院長のひとりごとブログ blog

鳥取県でSFTS発生

 先日、鳥取県内でSFTS(重症熱性血小板減少症候群)の感染者が報告されました。県内初めての感染者です。ずっと鳥取県には発生がなかったですので、とても危機感を覚えます。国立感染症研究所の発表によると、2020年5月27日のまとめでは、国内にSFTSに517人が感染し、70人の死亡が確認されています。平均死亡率は13.5%です。ただ、40歳代までの感染者に死亡例はなく、50歳代になると死亡例が認められ始め、その死亡率は50代9.1%、60代8.9%、70代11.3%、80代21.6%、90代21.7%と、高齢になればなるほど高くなる傾向にあります。50~70代で約1割、80代以上で約2割の方が亡くなっていますので、かなり高い死亡率です。
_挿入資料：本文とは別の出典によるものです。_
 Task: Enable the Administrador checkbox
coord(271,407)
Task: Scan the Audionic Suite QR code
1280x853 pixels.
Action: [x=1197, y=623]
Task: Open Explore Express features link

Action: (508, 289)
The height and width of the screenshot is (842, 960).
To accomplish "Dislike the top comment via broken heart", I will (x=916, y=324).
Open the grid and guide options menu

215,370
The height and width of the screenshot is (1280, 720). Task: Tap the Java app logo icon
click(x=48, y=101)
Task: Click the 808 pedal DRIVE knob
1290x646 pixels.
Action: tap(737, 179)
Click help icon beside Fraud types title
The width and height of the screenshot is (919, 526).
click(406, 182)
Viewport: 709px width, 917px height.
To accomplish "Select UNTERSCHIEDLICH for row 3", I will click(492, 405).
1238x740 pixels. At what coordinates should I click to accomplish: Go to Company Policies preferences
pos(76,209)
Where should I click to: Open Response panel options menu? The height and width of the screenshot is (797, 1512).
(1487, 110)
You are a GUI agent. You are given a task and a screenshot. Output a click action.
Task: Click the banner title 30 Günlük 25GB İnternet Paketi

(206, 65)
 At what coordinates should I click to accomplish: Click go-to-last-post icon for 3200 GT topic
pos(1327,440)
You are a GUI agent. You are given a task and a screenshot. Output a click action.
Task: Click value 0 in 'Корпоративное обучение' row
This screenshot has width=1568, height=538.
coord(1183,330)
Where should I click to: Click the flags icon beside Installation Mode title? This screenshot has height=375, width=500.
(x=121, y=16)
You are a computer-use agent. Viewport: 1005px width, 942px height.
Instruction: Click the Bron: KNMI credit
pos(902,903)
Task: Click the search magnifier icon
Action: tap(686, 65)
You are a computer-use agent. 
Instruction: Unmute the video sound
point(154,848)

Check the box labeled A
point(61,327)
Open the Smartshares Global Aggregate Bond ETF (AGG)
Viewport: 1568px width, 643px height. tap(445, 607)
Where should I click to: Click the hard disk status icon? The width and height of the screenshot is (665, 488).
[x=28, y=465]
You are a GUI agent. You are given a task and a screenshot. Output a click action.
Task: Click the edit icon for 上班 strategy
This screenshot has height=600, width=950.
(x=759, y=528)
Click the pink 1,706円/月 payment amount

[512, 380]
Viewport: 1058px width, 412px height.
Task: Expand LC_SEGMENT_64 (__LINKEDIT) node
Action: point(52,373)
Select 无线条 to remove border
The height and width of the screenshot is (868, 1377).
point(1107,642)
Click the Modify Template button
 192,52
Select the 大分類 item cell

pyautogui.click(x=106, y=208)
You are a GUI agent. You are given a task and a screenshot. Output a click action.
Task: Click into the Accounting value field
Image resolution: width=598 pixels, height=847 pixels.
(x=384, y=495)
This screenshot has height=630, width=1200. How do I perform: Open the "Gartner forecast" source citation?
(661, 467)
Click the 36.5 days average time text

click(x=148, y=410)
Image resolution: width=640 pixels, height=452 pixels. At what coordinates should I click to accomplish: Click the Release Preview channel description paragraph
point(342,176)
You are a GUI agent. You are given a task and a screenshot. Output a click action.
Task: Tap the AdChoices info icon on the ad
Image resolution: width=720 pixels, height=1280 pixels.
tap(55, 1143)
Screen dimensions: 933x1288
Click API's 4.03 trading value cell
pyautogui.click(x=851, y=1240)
この死亡率の高さは新型コロナどころではありません。

 マダニに噛まれて感染する病気ですので、山などに入る場合にはマダニに刺されないように注意をすることが重要です。また、このSFTSは犬や猫にも感染します。猫が感染すると6-7割が1週間以内に死亡するといわれていますし、感染した猫から人への感染例も認められています。犬も感染をしますが、死亡までには至りにくいです。犬から人へも感染します。

 今年は診察をしていてもノミやマダニを付けて来院する犬猫が非常に多いです。特に犬猫が山に入ったわけでもないので、その辺にたくさんのノミやダニがいるんだと思います。市販のノミダニ駆除薬は効力があまりありません。しっかりとした駆除薬の投与をお勧めします。幸いにもSFTSに感染した犬や猫を診察したことはありませんが、怪しい症例にPCR検査は何度が行っています(幸いにもすべて陰性)。飼い主さんが犬猫を守らないといけません。特に猫は重症になりますし、感染した猫から人に感染しますので、猫を外に出さないことが重要です。猫から猫へも感染しますので、ノミダニ駆除薬だけでは防ぎきれません。

 日本紅斑熱の発生も毎年発生しています。いつもは東部や西部での発生なのですが、先日は倉吉市内でも感染者が見つかりました。とても驚きました。これもダニによるものです。新型コロナウイルス感染症の影に隠れてSFTSや紅斑熱が県内でも発生しています。こちらの対策もしなくてはなりません。